» The problem
Update the rows below by changing every "Image resolution" to "Screenshot size" and leaving everything else unchanged. Leave the picture markers out of your output.

[Element lookup rows]
□ □ □ □ □
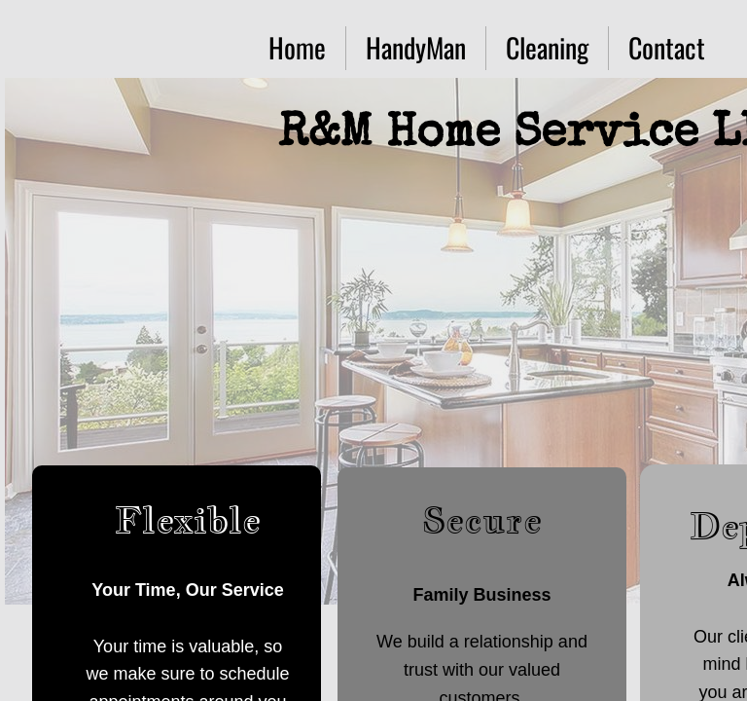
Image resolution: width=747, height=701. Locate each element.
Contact (666, 47)
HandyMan (416, 47)
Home (297, 47)
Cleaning (547, 47)
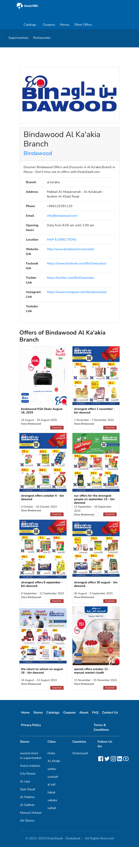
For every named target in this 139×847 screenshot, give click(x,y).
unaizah (53, 777)
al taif (51, 784)
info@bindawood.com (62, 216)
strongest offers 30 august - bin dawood (96, 584)
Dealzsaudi (80, 753)
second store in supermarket (30, 755)
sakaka (52, 800)
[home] (38, 6)
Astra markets (30, 766)
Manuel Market (30, 813)
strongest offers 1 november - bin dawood (94, 410)
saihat (52, 808)
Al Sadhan (27, 805)
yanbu (52, 769)
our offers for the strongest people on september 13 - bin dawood (94, 499)
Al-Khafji (54, 761)
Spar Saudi (27, 789)
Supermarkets (18, 38)
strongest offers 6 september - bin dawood (42, 584)
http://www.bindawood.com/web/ (70, 249)
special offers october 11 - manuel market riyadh (92, 671)
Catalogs (30, 25)
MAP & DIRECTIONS (61, 239)
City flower (28, 773)
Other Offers (83, 25)
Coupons (49, 25)
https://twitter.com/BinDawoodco (70, 278)
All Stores (27, 820)
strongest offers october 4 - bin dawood (42, 497)
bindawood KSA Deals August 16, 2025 (41, 410)
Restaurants (41, 38)
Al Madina (27, 797)
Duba (51, 753)
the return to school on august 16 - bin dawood (42, 671)
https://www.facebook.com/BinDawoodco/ (76, 263)
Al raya (25, 781)
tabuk (51, 792)
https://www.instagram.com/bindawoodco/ (77, 292)
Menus (65, 25)
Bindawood (38, 153)
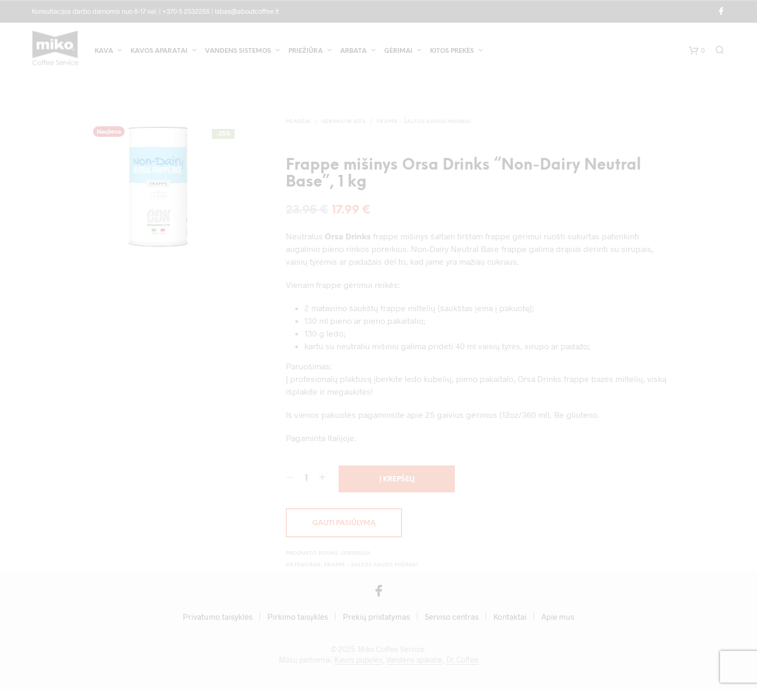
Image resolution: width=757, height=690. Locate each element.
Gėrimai (398, 52)
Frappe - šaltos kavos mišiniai (424, 122)
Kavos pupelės (358, 660)
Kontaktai (510, 617)
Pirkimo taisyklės (297, 617)
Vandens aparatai (414, 660)
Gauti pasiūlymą (344, 523)
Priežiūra (305, 52)
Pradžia (298, 122)
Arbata (353, 52)
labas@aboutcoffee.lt (246, 11)
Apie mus (557, 617)
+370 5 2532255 (186, 11)
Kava (104, 52)
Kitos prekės (452, 52)
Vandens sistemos (238, 52)
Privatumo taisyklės (218, 617)
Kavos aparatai (159, 52)
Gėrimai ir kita (343, 122)
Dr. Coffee (462, 660)
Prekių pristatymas (376, 617)
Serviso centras (452, 617)
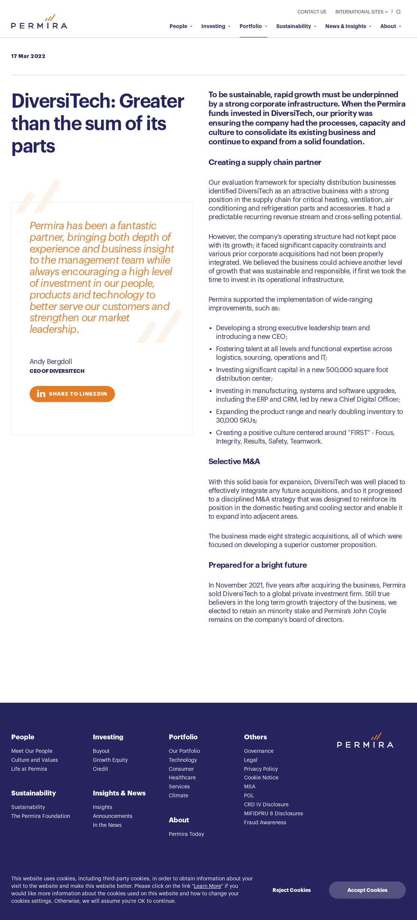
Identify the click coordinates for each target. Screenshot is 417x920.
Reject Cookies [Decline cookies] (292, 890)
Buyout (101, 751)
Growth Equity (110, 760)
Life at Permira (29, 769)
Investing (216, 26)
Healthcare (182, 778)
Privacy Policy (261, 769)
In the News (107, 825)
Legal (251, 760)
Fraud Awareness (265, 822)
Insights (102, 807)
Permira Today (186, 834)
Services (179, 786)
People (181, 26)
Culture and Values (34, 760)
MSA (249, 786)
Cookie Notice (261, 778)
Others (255, 737)
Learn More (207, 886)
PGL (249, 795)
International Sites (361, 12)
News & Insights (348, 26)
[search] (396, 11)
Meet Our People (31, 751)
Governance (259, 751)
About (390, 26)
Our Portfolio (184, 751)
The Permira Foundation (40, 816)
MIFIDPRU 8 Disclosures (273, 813)
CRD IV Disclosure (266, 804)
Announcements (113, 816)
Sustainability (296, 26)
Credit (100, 769)
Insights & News (119, 793)
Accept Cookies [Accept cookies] (367, 890)
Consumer (181, 769)
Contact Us (312, 12)
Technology (183, 760)
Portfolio (253, 26)
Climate (178, 795)
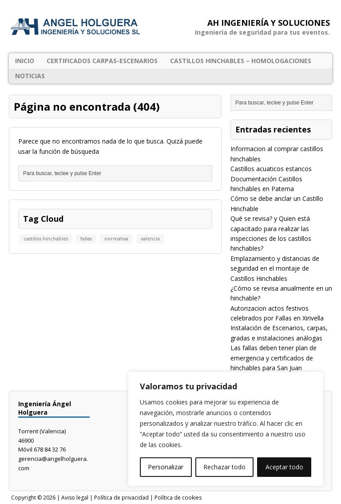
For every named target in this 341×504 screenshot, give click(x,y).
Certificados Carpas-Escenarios (102, 60)
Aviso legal (74, 497)
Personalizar (165, 467)
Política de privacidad (121, 497)
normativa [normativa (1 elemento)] (116, 239)
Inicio (24, 60)
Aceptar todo (284, 467)
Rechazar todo (224, 467)
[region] (225, 429)
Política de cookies (178, 497)
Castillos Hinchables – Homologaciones (240, 60)
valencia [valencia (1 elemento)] (150, 239)
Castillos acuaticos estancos (271, 168)
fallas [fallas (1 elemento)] (86, 239)
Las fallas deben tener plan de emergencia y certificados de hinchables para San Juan (273, 358)
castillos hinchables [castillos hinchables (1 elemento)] (46, 239)
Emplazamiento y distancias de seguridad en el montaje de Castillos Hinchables (274, 268)
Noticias (30, 76)
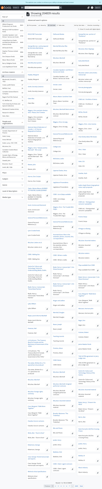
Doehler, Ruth (82, 173)
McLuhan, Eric (12, 146)
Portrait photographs (85, 87)
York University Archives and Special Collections (12, 105)
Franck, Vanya (82, 217)
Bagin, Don (81, 320)
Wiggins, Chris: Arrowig (60, 122)
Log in (97, 7)
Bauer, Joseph (57, 324)
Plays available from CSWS (86, 265)
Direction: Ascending (93, 25)
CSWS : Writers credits (60, 255)
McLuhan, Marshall (59, 58)
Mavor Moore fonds (12, 60)
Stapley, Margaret (33, 75)
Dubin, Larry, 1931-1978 (12, 143)
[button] (88, 7)
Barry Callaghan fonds (12, 63)
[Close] (100, 2)
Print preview (31, 25)
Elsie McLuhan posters (35, 63)
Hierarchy (42, 25)
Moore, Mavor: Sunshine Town (62, 96)
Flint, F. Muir (82, 149)
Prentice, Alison (58, 348)
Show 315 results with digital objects (89, 29)
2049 (76, 486)
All (3, 21)
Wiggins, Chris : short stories (87, 124)
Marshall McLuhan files (60, 46)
□ □ □ □ □
» Result of this task
Screenshot size: width=747, height=701. Locate each element.
Contact (666, 47)
HandyMan (416, 47)
Home (297, 47)
Cleaning (547, 47)
For every named target in this 139×847 screenshot, give click(x,y).
unaizah (53, 777)
al taif (51, 784)
info@bindawood.com (62, 216)
strongest offers 30 august - bin dawood (96, 584)
Dealzsaudi (80, 753)
second store in supermarket (30, 755)
sakaka (52, 800)
[home] (38, 6)
Astra markets (30, 766)
Manuel Market (30, 813)
strongest offers 1 november - bin dawood (94, 410)
saihat (52, 808)
Al Sadhan (27, 805)
yanbu (52, 769)
our offers for the strongest people on september 13 - bin dawood (94, 499)
Al-Khafji (54, 761)
Spar Saudi (27, 789)
Supermarkets (18, 38)
strongest offers 6 september - bin dawood (42, 584)
http://www.bindawood.com/web/ (70, 249)
special offers october 11 - manuel market riyadh (92, 671)
Catalogs (30, 25)
MAP & DIRECTIONS (61, 239)
City flower (28, 773)
Other Offers (83, 25)
Coupons (49, 25)
https://twitter.com/BinDawoodco (70, 278)
All Stores (27, 820)
strongest offers october 4 - bin dawood (42, 497)
bindawood KSA Deals August 16, 2025 (41, 410)
Restaurants (41, 38)
Al Madina (27, 797)
Duba (51, 753)
the return to school on august 16 - bin dawood (42, 671)
https://www.facebook.com/BinDawoodco/ (76, 263)
Al raya (25, 781)
tabuk (51, 792)
https://www.instagram.com/bindawoodco/ (77, 292)
Menus (65, 25)
Bindawood (38, 153)
Screenshot size: width=757, height=690. Locate each element.
Gėrimai (398, 52)
Frappe - šaltos kavos mišiniai (424, 122)
Kavos pupelės (358, 660)
Kontaktai (510, 617)
Pirkimo taisyklės (297, 617)
Vandens aparatai (414, 660)
Gauti pasiūlymą (344, 523)
Priežiūra (305, 52)
Pradžia (298, 122)
Arbata (353, 52)
labas@aboutcoffee.lt (246, 11)
Apie mus (557, 617)
+370 5 2532255 (186, 11)
Kava (104, 52)
Kitos prekės (452, 52)
Vandens sistemos (238, 52)
Privatumo taisyklės (218, 617)
Kavos aparatai (159, 52)
Gėrimai ir kita (343, 122)
Dr. Coffee (462, 660)
Prekių pristatymas (376, 617)
Serviso centras (452, 617)
Identify the click coordinates for each target. Screenshot is 417x920.
Reject Cookies [Decline cookies] (292, 890)
Buyout (101, 751)
Growth Equity (110, 760)
Life at Permira (29, 769)
Investing (216, 26)
Healthcare (182, 778)
Privacy Policy (261, 769)
In the News (107, 825)
Legal (251, 760)
Fraud Awareness (265, 822)
Insights (102, 807)
Permira Today (186, 834)
Services (179, 786)
People (181, 26)
Culture and Values (34, 760)
MSA (249, 786)
Cookie Notice (261, 778)
Others (255, 737)
Learn More (207, 886)
PGL (249, 795)
International Sites (361, 12)
News & Insights (348, 26)
[search] (396, 11)
Meet Our People (31, 751)
Governance (259, 751)
About (390, 26)
Our Portfolio (184, 751)
The Permira Foundation (40, 816)
MIFIDPRU 8 Disclosures (273, 813)
CRD IV Disclosure (266, 804)
Announcements (113, 816)
Sustainability (296, 26)
Credit (100, 769)
Insights & News (119, 793)
Accept Cookies [Accept cookies] (367, 890)
Consumer (181, 769)
Contact Us (312, 12)
Technology (183, 760)
Portfolio (253, 26)
Climate (178, 795)
For every named target in this 341×504 screenshot, give click(x,y).
Certificados Carpas-Escenarios (102, 60)
Aviso legal (74, 497)
Personalizar (165, 467)
Política de privacidad (121, 497)
normativa [normativa (1 elemento)] (116, 239)
Inicio (24, 60)
Aceptar todo (284, 467)
Rechazar todo (224, 467)
[region] (225, 429)
Política de cookies (178, 497)
Castillos Hinchables – Homologaciones (240, 60)
valencia [valencia (1 elemento)] (150, 239)
Castillos acuaticos estancos (271, 168)
fallas [fallas (1 elemento)] (86, 239)
Las fallas deben tener plan de emergencia y certificados de hinchables para San Juan (273, 358)
castillos hinchables [castillos hinchables (1 elemento)] (46, 239)
Emplazamiento y distancias de seguridad en el montaje de Castillos Hinchables (274, 268)
Noticias (30, 76)
Doehler, Ruth (82, 173)
McLuhan, Eric (12, 146)
Portrait photographs (85, 87)
York University Archives and Special Collections (12, 105)
Franck, Vanya (82, 217)
Bagin, Don (81, 320)
Wiggins, Chris: Arrowig (60, 122)
Log in (97, 7)
Bauer, Joseph (57, 324)
Plays available from CSWS (86, 265)
Direction: Ascending (93, 25)
CSWS : Writers credits (60, 255)
McLuhan, Marshall (59, 58)
Mavor Moore fonds (12, 60)
Stapley, Margaret (33, 75)
Dubin, Larry, 1931-1978 (12, 143)
[button] (88, 7)
Barry Callaghan fonds (12, 63)
[Close] (100, 2)
Print preview (31, 25)
Elsie McLuhan posters (35, 63)
Hierarchy (42, 25)
Moore, Mavor: Sunshine Town (62, 96)
Flint, F. Muir (82, 149)
Prentice, Alison (58, 348)
Show 315 results with digital objects (89, 29)
2049 (76, 486)
All (3, 21)
Wiggins, Chris : short stories (87, 124)
Marshall McLuhan files (60, 46)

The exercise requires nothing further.